松本駿介が「前回のツアーファイナルの約束を果たしにきました。来てくれてありがとう。最高の夜にしましょう」と呼びかけて大きな拍手が起こると、サイレンを想起させる赤い照明の中、一度ステージから捌けていた中村が拡声器を持って再登場し、“BED CHUTE!!”でエキセントリックなパフォーマンスを披露。この曲や“病は花から”といった最新アルバム『Flos Ex Machina』の収録曲は音源だと打ち込みのビートミュージックだが、松本とサポートドラマーの裕木レオンが高度なテクニックを生かして生演奏することにより、楽曲に新たな命が吹き込まれていく。

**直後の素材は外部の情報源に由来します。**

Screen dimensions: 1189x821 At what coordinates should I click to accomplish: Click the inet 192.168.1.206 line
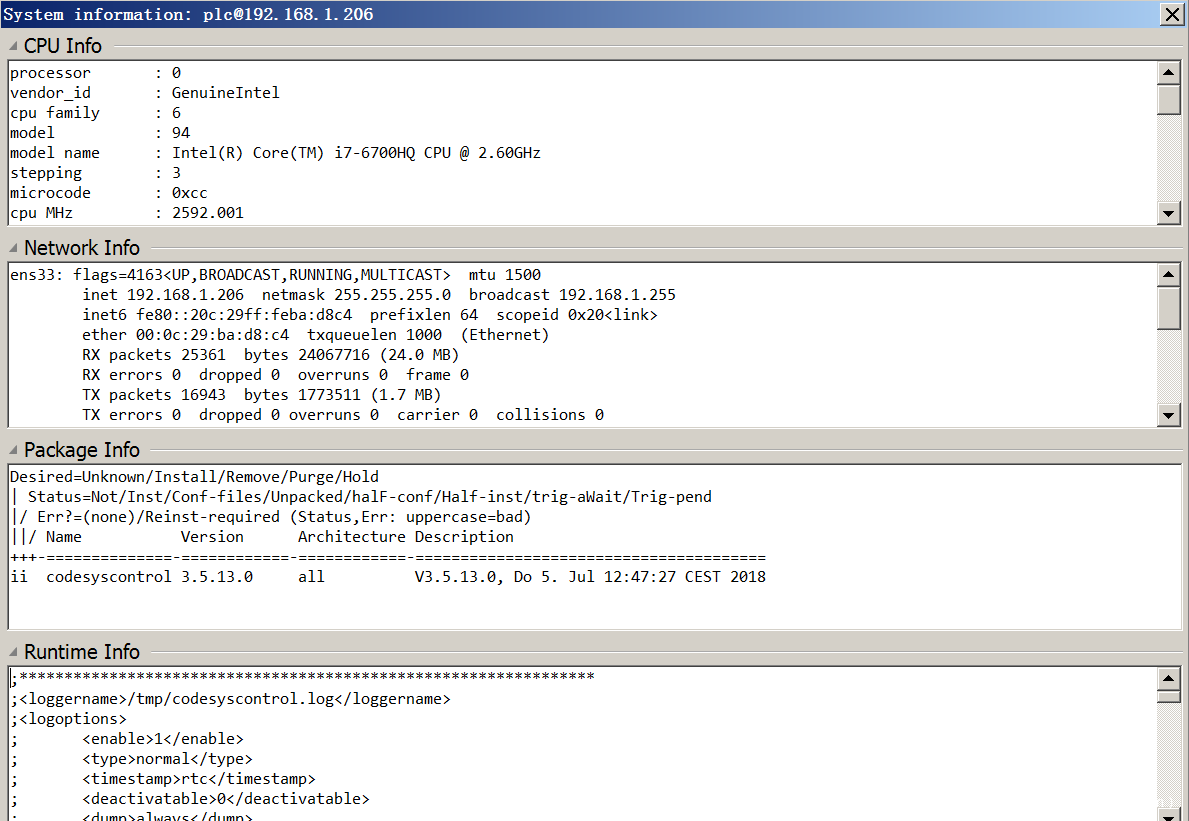(378, 295)
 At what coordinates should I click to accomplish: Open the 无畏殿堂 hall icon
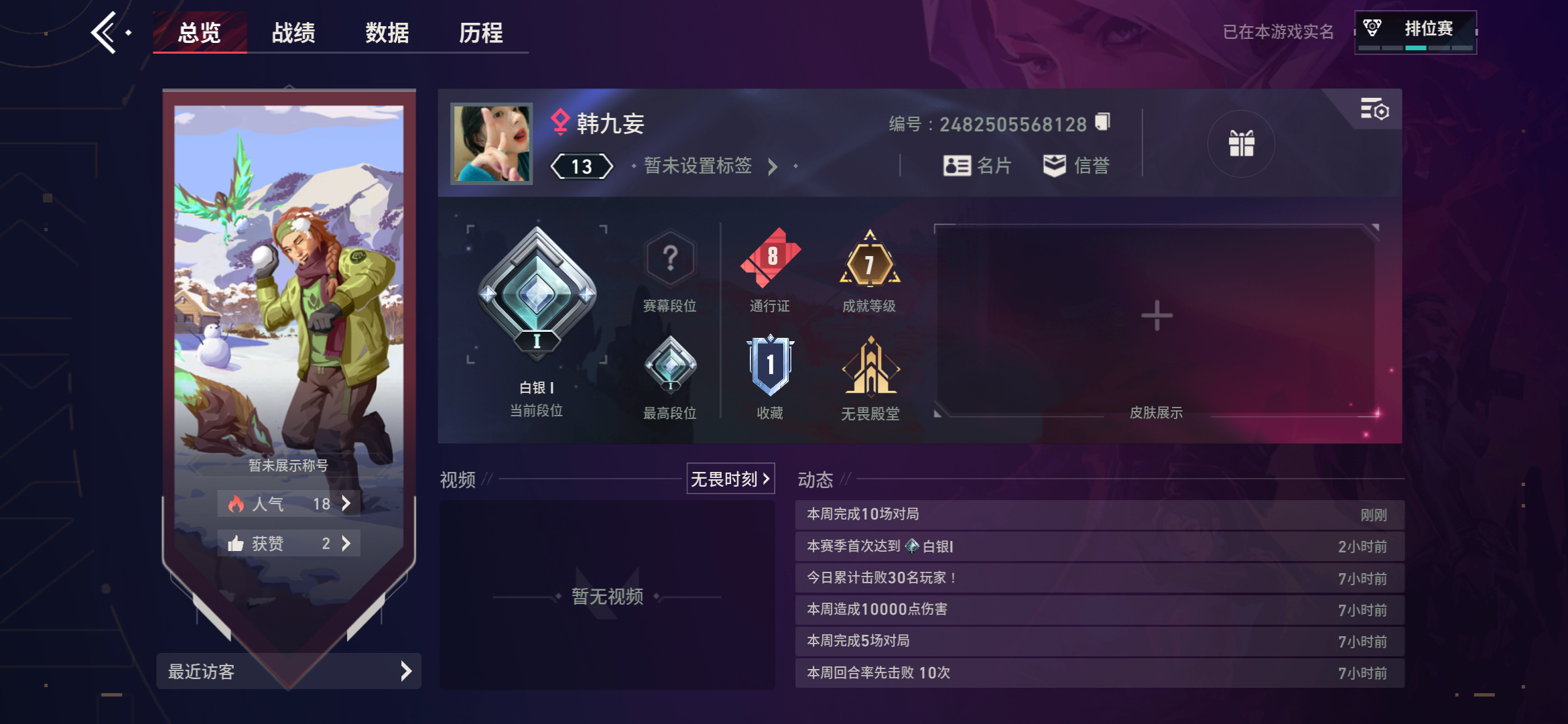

再び『OVERKILL』から“butterfly addiction”が演奏されると、中村はギターを置いてキーボードに移動。“give it back”では大サビでステージ上のミラーボールが回り、フロアをまばゆい光が包み込む。中村が「『やっと会えた』、そういう気持ちです。約3ヶ月ぶりのライブなんですけど、すごく時間が経ったような気がします。みんなをハグしたいくらい愛おしいです」と話して披露された“青春にして已む”では、ラストの〈10年後もその先も君のままで居て〉〈今を愛して重ねていこう〉という歌詞をオーディエンスに語りかけるように歌い、グッと音数を絞ったバラードナンバー“miracle”は、艶と陰りが同居したボーカルの表情が実に素晴らしい。

「新しい曲をやるって約束したでしょ?恋の終わりの歌です。聴いてください」と言って、この日初披露されたのは、9月28日の配信リリースが発表されている“夢をみせて”。チルなベッドルームポップ風のトラックと演奏も耳に残るこの曲で、中村はヘッドセットをして表現力豊かにダンスをしながら歌唱。もともとCö shu Nieのライブは映像や照明の演出を含めて物語性が強く、舞台を観ているような気分になることがあるが、この曲はまさにミュージカルを観ているかのよう。

アウトロのクラシカルな余韻に至るまで、「静」のCö shu Nieの新境地を見せつけた。

ポップな印象の“夏の深雪”を終えると、中村はこの曲が「去年父親が亡くなったとき、明るい気持ちになりたいと思って」書いた曲だと明かし、「ずっと応援してくれるみんなはすごく特別なので、自分のことをもっと知ってもらえたらなっていう想いが芽生え始めています」と話し始める。

そして、「みんなの悲しみを包み込みたいし、苦しみを壊したいし、みんなの存在が大きくて、そういうことも音楽を作る理由になっています。こうしてここで会えて、顔を合わせて、音楽を共有できることが本当に幸せでたまらないです」と伝えると、場内を暖かな拍手が包みこんだ。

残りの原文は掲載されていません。